__Tasks and exercises__.
1 - In the hardware passage, what graphics chip was the processor paired with?
2 - Extract, word for word, the part of the hardware passage from "The range of" to "DirectX 7 support.".

__Passage__.
*** Block opens ***

The range of processors includes Pentium-M 1.0 GHz, 1.1 GHz, and 1.2 GHz. The high-end model features the 1.2 GHz Intel Pentium M 753 Ultra Low Voltage processor (1.20 GHz, 2 MB L2 cache, 400 MHz FSB), 60 GB hard drive, 512 MB (333 MHz) of installed RAM (2 GB max), 54g Wi-Fi connectivity (802.11b/g), Bluetooth wireless connectivity, Secure Digital memory card slot, and the Windows XP Tablet PC Edition operating system.

The processor was paired with a NVIDIA Geforce 4 Go 420 graphics chip, with 32 MB of RAM, OpenGL and DirectX 7 support.

*** Block closes ***

__Record extracts__.

*** Block opens ***

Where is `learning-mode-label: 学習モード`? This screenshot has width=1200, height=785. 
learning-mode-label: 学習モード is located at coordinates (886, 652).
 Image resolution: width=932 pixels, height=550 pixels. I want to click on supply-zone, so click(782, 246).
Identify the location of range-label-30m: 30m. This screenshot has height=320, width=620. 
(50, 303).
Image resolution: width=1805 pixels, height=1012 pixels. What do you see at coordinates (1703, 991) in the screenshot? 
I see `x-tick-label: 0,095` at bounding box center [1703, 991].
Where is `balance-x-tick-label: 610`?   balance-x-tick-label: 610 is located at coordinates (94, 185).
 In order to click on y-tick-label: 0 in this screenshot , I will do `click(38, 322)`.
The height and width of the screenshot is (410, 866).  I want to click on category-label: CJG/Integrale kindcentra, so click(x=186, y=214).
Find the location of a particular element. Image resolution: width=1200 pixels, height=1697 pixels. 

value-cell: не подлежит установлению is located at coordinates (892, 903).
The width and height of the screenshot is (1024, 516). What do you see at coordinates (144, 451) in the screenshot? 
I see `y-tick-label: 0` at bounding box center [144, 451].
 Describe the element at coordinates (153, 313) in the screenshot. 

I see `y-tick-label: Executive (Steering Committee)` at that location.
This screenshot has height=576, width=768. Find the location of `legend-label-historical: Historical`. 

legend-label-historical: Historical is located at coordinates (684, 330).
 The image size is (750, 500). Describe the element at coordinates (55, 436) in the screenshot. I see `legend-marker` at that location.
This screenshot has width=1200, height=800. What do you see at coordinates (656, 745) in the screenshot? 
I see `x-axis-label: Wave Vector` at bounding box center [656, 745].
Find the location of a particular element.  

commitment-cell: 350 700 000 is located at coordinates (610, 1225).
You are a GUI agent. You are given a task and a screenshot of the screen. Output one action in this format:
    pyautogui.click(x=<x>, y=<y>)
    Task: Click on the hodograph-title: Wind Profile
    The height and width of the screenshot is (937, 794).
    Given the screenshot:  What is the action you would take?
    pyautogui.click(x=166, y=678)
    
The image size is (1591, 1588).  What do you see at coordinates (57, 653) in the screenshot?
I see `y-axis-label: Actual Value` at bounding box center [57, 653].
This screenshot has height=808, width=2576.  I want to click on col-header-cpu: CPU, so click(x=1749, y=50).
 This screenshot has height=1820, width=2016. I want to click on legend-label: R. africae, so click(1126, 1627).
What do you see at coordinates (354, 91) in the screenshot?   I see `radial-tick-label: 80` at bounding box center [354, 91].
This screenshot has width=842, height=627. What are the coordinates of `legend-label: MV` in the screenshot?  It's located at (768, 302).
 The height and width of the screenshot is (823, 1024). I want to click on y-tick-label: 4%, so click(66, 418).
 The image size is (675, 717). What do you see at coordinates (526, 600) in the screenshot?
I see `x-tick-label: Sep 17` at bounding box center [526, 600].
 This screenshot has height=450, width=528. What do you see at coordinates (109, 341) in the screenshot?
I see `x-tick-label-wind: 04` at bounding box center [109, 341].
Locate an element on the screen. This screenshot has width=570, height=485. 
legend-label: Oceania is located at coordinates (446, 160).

*** Block closes ***

__List of answers__.
1 - An NVIDIA Geforce 4 Go 420 graphics chip.

2 -
The range of processors includes Pentium-M 1.0 GHz, 1.1 GHz, and 1.2 GHz. The high-end model features the 1.2 GHz Intel Pentium M 753 Ultra Low Voltage processor (1.20 GHz, 2 MB L2 cache, 400 MHz FSB), 60 GB hard drive, 512 MB (333 MHz) of installed RAM (2 GB max), 54g Wi-Fi connectivity (802.11b/g), Bluetooth wireless connectivity, Secure Digital memory card slot, and the Windows XP Tablet PC Edition operating system.

The processor was paired with a NVIDIA Geforce 4 Go 420 graphics chip, with 32 MB of RAM, OpenGL and DirectX 7 support.